La Libye fait face à une pénurie chronique d‘électricité depuis 2011, en particulier durant les pics de consommation en hiver et en été. La population souffre d’un rationnement de l’approvisionnement électrique, avec des coupures de plus de dix heures par jour en moyenne durant la saison estivale.

Si la météo est encore clémente, le déficit en énergie risque de s’aggraver cet été avec la canicule en raison des dégâts provoqués par les combats opposant les troupes du maréchal Haftar aux forces loyales au Gouvernement d’union nationale (GNA).

“Les dégâts sont très importants et ont touché la totalité du réseau, notamment les câbles, pylônes et cabines de distribution”, déplore Ayad al-Guenedi, directeur exécutif de la Gecol, depuis son bureau situé sur la route de l’aéroport, pas loin du front.

D’autres équipements et installations ont été “complètement détruits dans les secteurs d’Al-Aziziya et Gasr Ben Ghachir”, au sud de Tripoli, fortement touchés par les affrontements.

“Des installations sont touchées tous les jours (…) alors que nous n’avons réussi qu’à recenser 50% des dégâts”.

“Sens civique” –

Déjà fin 2018, la Gecol a estimé les coûts de dégâts provoqués par des combats ou actes de pillage à plus d’un milliard de dollars depuis 2011.

“Nous allons dépasser un déficit de plus de 1000 mégawatts (MW) lors du pic estival”, prédit le directeur exécutif de la Gecol, estimant aux alentours de 6.000 MW la production disponible “à condition que les centrales (électriques) restent intactes”.

Selon le responsable, les violences empêchent l’exécution de nouveaux projets par des entreprises étrangères, évacuées avec le début de l’offensive du maréchal Haftar.

“Les combats ont poussé les entreprises étrangères à partir. (…) Deux compagnies, autrichienne et italienne qui intervenaient sur des centrales de production à l’ouest de Tripoli ont dû évacuer tous leurs techniciens”, regrette M. Guenedi.

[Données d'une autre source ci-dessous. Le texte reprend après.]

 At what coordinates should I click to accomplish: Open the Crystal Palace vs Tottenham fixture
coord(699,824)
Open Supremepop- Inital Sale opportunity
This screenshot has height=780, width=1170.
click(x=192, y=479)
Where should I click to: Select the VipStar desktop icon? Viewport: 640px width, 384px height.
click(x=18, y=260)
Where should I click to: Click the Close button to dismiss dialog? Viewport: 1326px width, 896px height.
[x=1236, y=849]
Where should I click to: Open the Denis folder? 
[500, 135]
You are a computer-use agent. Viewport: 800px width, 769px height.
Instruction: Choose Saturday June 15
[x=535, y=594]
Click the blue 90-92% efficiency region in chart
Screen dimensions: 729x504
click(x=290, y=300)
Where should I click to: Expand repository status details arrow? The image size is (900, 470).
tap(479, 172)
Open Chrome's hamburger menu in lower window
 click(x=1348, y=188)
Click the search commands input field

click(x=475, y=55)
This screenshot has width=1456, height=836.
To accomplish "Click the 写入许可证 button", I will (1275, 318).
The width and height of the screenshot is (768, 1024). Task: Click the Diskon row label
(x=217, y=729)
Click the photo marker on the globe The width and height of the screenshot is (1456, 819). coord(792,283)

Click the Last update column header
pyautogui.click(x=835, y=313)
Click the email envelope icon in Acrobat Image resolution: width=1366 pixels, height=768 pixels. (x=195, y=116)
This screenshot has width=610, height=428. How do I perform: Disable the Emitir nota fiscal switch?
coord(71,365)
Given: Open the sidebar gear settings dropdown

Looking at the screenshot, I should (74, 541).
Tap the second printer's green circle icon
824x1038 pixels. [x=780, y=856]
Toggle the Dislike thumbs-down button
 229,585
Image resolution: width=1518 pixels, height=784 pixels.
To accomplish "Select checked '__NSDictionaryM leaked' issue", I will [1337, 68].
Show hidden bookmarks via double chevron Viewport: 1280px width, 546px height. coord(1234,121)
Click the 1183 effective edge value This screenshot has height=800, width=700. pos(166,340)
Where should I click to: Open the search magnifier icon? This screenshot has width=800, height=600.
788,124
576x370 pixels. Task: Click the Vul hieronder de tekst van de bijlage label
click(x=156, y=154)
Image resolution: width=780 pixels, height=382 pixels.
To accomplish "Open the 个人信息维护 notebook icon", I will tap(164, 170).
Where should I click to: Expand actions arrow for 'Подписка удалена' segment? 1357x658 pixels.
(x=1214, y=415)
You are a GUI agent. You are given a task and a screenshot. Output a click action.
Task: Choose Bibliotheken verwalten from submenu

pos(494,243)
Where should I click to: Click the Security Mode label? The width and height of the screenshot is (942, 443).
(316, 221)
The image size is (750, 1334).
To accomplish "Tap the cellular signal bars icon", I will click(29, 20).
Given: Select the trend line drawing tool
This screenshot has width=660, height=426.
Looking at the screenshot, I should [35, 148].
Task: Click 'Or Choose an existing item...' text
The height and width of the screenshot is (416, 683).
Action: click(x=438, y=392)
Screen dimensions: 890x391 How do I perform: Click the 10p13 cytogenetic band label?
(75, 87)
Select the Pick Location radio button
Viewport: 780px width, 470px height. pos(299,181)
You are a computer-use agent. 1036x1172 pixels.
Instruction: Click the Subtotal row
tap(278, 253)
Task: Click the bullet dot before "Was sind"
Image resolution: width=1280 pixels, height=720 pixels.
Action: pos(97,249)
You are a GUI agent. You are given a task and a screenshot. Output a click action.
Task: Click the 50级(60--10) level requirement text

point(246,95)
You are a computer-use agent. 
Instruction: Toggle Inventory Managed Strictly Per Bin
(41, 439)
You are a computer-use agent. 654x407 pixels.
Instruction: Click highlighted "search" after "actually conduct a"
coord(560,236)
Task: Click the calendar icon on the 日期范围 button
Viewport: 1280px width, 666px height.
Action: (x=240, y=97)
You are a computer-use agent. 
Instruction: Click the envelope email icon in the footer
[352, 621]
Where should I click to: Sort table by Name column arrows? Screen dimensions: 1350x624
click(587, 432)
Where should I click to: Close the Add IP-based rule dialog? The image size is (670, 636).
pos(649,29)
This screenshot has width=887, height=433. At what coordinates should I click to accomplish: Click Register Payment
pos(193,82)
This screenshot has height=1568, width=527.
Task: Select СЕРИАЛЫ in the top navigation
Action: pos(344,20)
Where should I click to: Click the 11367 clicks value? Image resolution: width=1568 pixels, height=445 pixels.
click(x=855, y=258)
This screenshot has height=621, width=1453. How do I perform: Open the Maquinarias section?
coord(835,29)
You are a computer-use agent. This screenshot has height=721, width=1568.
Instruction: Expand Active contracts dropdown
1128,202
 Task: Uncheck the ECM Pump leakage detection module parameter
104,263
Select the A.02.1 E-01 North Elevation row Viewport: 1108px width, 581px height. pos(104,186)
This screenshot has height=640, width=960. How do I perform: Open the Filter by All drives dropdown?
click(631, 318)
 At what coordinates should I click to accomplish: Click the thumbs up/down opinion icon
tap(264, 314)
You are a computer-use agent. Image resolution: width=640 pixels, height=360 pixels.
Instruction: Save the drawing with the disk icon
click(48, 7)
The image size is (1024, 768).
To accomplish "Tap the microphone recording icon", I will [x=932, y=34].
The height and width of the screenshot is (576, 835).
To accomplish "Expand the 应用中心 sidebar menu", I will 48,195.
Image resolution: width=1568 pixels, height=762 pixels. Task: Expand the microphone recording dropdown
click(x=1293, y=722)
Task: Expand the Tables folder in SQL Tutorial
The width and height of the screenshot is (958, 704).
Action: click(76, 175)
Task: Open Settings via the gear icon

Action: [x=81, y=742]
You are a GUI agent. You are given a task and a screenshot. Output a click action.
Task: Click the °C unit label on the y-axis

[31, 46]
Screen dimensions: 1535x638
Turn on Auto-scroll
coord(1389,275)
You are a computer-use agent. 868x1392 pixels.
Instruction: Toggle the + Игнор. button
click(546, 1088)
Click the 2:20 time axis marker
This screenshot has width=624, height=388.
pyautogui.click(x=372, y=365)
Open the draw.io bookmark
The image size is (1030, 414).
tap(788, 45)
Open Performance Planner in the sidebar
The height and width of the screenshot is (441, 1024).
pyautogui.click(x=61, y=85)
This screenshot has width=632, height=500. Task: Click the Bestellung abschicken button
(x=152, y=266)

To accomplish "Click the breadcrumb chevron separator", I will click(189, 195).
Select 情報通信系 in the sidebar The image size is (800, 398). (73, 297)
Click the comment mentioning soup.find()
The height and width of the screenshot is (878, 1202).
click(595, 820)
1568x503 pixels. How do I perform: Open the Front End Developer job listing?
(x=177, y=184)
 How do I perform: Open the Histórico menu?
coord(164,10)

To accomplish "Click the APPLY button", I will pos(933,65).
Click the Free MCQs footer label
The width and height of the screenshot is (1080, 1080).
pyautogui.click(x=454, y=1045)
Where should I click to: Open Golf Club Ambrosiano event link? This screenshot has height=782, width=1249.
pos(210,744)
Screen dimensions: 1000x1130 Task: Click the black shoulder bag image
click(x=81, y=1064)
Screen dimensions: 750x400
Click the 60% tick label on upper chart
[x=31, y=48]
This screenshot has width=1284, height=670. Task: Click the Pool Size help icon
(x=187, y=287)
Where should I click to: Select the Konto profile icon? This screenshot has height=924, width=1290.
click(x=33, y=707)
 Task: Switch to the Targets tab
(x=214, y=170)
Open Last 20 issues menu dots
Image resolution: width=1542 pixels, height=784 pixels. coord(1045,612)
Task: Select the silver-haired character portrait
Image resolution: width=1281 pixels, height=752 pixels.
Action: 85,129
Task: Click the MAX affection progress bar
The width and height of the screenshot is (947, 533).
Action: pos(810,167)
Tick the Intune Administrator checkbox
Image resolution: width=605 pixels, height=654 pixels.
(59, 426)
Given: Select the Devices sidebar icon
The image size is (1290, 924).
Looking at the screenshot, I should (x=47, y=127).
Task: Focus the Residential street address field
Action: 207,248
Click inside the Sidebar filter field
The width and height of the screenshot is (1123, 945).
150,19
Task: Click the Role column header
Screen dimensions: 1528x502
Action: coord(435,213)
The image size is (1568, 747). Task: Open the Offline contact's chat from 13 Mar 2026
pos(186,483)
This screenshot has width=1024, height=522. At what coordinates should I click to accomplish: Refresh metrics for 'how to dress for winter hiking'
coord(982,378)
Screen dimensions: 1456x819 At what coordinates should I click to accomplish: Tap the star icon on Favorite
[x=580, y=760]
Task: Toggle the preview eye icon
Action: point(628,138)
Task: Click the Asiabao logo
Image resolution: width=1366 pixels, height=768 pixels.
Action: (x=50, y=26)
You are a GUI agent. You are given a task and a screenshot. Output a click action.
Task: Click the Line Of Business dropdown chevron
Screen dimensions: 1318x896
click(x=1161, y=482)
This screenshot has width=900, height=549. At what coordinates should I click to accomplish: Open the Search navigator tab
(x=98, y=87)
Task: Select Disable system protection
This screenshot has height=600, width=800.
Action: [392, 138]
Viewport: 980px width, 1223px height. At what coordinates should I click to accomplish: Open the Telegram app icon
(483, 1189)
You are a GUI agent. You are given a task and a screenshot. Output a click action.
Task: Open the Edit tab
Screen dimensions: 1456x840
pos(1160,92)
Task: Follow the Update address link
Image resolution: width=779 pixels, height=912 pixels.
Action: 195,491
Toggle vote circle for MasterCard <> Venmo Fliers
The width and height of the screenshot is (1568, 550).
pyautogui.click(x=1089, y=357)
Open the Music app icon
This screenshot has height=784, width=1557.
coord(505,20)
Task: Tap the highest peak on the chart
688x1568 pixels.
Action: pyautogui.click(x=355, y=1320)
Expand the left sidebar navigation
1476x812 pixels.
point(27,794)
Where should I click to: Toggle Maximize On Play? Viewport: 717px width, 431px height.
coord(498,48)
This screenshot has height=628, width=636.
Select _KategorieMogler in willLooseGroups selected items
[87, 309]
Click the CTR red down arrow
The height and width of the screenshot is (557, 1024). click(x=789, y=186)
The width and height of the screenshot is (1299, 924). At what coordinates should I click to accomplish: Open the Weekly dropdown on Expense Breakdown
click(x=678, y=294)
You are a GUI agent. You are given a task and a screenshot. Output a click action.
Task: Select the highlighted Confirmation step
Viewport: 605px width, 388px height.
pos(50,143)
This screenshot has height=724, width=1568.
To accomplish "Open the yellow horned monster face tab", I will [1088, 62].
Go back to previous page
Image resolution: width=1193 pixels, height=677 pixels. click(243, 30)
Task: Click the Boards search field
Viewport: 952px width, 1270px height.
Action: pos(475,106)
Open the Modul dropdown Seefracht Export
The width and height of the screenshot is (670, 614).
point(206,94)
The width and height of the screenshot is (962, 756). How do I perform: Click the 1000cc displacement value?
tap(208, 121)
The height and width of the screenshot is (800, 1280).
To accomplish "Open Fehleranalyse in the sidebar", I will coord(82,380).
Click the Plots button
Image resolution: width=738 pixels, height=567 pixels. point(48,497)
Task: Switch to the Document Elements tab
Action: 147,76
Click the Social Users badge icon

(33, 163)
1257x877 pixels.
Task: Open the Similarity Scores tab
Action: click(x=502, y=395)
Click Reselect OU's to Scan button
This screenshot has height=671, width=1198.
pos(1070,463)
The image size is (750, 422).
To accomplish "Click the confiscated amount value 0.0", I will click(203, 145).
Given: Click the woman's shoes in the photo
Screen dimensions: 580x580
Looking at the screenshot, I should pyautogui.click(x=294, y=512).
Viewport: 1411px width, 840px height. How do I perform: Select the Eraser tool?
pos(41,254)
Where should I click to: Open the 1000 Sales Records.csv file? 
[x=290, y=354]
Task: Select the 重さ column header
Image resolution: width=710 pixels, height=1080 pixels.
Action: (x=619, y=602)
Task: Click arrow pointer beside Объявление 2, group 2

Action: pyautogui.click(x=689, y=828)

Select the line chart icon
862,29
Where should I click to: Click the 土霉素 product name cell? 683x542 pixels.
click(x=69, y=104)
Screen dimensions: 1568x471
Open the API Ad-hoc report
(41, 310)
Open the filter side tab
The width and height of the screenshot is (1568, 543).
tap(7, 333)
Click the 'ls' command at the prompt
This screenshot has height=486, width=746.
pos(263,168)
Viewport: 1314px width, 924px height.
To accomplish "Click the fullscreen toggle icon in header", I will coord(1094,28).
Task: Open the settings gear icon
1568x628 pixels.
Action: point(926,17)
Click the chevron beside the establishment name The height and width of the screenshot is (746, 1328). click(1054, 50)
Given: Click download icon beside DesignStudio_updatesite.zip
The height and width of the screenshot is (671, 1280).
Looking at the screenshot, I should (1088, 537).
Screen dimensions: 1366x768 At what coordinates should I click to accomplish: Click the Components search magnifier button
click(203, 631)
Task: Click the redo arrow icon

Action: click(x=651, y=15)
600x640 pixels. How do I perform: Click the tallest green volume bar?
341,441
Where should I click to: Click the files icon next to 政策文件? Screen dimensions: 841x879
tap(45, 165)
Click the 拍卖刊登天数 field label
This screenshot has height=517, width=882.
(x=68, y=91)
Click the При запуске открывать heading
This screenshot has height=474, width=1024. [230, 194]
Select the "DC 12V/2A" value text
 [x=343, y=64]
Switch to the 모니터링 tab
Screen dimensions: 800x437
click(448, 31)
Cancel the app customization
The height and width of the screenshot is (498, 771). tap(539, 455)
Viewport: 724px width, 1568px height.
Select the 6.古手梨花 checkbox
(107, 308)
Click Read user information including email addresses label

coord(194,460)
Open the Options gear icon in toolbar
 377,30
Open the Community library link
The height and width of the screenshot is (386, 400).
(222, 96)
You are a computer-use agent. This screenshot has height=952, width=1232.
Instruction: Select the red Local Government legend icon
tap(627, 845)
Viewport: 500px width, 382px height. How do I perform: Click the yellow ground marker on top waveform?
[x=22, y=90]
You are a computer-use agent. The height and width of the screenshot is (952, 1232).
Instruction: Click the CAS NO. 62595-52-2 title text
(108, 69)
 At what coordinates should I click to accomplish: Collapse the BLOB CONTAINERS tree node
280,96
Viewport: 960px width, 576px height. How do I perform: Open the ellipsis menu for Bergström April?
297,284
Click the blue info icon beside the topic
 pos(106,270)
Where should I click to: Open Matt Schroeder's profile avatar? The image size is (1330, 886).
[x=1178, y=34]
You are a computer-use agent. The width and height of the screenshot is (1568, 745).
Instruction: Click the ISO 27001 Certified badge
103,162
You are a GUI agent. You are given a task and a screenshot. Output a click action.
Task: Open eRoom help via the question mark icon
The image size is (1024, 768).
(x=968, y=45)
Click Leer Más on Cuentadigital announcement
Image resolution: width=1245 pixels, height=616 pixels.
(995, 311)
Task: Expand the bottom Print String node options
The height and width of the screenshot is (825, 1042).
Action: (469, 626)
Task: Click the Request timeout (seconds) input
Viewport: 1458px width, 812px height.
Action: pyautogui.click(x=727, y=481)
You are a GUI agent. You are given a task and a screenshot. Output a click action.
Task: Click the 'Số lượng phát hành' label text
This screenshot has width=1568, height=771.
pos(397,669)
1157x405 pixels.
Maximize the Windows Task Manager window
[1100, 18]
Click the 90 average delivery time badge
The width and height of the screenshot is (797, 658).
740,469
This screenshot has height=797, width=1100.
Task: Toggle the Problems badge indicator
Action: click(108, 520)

Les projets de sociétés étrangères, notamment sud-coréennes, turques et allemandes, pour construire de nouvelles centrales électriques avec une capacité de production de 4.000 MW supplémentaires, n’ont jamais vu le jour alors que les contrats ont été signés avant 2011.

“Le départ de ces entreprises retardera l’arrivée d’autres qui devaient installer des centrales d’urgence afin de réduire les pénuries énergétiques”, explique-t-il.

La Libye n’a plus qu’une seule alternative pour réduire le déficit en électricité: le raccordement aux réseaux électriques des pays voisins comme la Tunisie et l’Algérie, qui pourrait fournir au pays 400 MW, selon M. Guenedi.

“Mais c’est sur le sens civique des Libyens que nous comptons le plus pour qu’ils nous aident en réduisant leur consommation pendant les périodes de pointe en été”, souligne ce responsable. Un espoir qui risque d‘être déçu.